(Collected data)
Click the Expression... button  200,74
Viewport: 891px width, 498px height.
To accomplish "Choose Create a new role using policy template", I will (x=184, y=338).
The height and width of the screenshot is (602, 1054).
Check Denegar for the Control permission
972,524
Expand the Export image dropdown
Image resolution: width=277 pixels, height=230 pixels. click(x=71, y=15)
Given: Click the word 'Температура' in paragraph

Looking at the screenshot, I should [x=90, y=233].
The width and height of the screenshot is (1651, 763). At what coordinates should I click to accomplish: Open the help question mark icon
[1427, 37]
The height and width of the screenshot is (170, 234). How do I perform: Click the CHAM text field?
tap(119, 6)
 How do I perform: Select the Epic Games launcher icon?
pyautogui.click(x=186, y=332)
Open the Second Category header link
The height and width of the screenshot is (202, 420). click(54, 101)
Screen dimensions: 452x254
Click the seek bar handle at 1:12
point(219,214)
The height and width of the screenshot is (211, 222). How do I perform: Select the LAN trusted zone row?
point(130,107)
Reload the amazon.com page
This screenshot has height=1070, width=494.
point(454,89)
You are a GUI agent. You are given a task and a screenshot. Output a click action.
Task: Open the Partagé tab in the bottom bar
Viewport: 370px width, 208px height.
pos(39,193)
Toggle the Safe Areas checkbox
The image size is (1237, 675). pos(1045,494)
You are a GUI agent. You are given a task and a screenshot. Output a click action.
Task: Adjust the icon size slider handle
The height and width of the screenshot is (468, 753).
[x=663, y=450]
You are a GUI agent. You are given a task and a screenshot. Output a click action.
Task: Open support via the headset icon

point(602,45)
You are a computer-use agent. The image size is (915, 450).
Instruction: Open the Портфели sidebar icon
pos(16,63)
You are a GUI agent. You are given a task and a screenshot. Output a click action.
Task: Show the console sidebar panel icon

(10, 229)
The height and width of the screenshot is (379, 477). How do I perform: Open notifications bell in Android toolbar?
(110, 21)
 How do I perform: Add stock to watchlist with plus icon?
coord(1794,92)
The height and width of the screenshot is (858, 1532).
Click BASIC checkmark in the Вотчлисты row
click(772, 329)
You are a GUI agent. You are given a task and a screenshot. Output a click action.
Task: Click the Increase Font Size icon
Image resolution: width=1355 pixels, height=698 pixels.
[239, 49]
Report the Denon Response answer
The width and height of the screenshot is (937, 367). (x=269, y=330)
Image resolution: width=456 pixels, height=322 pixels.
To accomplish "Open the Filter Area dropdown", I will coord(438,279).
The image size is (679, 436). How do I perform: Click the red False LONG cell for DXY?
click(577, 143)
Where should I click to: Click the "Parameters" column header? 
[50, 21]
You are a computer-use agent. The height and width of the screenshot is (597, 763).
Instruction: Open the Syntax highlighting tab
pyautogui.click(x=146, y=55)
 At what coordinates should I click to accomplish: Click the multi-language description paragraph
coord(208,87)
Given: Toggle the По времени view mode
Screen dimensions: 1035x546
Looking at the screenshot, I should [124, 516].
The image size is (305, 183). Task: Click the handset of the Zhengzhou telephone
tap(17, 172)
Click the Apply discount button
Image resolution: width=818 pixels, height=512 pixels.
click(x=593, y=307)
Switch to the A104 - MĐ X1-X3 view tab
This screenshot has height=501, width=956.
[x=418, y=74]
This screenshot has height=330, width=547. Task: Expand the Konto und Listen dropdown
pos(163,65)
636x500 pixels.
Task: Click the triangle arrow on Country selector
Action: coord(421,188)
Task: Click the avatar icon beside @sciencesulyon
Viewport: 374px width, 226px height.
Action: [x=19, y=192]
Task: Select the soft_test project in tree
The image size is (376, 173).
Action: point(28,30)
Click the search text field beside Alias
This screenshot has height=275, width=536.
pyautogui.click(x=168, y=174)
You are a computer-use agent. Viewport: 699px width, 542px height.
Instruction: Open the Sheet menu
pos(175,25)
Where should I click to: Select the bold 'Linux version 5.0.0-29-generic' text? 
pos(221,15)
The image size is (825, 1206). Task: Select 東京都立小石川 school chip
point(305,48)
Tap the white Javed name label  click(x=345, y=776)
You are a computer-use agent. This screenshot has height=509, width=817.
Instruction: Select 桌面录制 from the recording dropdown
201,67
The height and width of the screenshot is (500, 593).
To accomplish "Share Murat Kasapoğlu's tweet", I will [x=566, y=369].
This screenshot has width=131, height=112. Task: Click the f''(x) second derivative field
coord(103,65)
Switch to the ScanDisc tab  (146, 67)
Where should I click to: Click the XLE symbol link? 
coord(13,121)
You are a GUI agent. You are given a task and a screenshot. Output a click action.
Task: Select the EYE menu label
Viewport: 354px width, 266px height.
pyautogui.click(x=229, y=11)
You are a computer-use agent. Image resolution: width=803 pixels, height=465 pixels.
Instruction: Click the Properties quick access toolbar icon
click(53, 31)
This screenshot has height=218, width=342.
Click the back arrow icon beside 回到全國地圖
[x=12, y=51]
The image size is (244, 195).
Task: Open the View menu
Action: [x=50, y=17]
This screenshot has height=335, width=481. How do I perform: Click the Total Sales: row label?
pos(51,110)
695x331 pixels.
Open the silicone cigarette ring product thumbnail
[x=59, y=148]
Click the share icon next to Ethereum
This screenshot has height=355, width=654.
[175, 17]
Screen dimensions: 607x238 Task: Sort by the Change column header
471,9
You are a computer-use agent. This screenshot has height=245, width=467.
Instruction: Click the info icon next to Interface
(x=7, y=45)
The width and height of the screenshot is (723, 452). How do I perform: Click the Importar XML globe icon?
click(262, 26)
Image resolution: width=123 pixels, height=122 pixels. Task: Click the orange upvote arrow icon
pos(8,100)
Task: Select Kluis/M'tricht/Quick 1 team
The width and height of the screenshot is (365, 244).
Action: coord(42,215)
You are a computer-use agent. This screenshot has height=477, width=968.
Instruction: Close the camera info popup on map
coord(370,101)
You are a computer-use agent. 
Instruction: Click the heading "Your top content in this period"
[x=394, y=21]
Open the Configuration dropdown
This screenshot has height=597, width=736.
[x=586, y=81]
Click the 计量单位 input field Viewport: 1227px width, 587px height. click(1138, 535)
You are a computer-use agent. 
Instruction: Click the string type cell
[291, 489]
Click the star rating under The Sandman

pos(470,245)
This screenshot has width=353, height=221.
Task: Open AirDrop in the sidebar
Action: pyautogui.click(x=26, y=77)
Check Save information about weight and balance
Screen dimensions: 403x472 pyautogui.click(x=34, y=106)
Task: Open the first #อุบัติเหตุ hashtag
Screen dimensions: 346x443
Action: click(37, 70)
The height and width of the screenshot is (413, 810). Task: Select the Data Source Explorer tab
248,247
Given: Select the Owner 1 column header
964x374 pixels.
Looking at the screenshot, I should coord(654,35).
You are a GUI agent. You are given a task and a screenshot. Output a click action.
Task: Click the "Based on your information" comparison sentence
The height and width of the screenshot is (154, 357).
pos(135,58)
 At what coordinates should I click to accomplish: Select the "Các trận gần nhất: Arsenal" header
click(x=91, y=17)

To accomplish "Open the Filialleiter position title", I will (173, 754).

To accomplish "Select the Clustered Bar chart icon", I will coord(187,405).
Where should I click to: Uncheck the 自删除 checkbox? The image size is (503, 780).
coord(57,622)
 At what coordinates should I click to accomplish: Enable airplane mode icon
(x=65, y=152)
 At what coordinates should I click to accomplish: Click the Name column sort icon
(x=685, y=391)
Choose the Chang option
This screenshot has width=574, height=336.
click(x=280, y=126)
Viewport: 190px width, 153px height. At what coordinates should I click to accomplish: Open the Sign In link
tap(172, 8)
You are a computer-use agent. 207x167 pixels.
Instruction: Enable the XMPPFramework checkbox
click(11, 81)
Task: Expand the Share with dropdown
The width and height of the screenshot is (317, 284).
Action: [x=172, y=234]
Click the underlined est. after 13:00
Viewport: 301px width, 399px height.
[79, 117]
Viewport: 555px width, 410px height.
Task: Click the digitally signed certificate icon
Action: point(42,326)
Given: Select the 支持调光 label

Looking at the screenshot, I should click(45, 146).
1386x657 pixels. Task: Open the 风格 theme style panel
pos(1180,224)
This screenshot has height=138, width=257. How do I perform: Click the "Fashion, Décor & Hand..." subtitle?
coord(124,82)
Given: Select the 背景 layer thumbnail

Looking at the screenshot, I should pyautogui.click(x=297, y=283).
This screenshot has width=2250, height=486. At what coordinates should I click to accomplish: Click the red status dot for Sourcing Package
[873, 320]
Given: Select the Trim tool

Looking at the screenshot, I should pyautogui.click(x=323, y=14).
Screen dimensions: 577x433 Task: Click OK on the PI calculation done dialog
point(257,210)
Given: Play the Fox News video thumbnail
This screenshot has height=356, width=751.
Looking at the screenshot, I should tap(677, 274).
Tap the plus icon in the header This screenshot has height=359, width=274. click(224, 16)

Required action = Using the records above, copy word for word the line with "The width and height of the screenshot is (365, 244).", the line with "Task: Open the first #อุบัติเหตุ hashtag", and every line between them.

Expected answer =
The width and height of the screenshot is (365, 244).
Action: coord(42,215)
You are a computer-use agent. This screenshot has height=477, width=968.
Instruction: Close the camera info popup on map
coord(370,101)
You are a computer-use agent. 
Instruction: Click the heading "Your top content in this period"
[x=394, y=21]
Open the Configuration dropdown
This screenshot has height=597, width=736.
[x=586, y=81]
Click the 计量单位 input field Viewport: 1227px width, 587px height. click(1138, 535)
You are a computer-use agent. 
Instruction: Click the string type cell
[291, 489]
Click the star rating under The Sandman

pos(470,245)
This screenshot has width=353, height=221.
Task: Open AirDrop in the sidebar
Action: pyautogui.click(x=26, y=77)
Check Save information about weight and balance
Screen dimensions: 403x472 pyautogui.click(x=34, y=106)
Task: Open the first #อุบัติเหตุ hashtag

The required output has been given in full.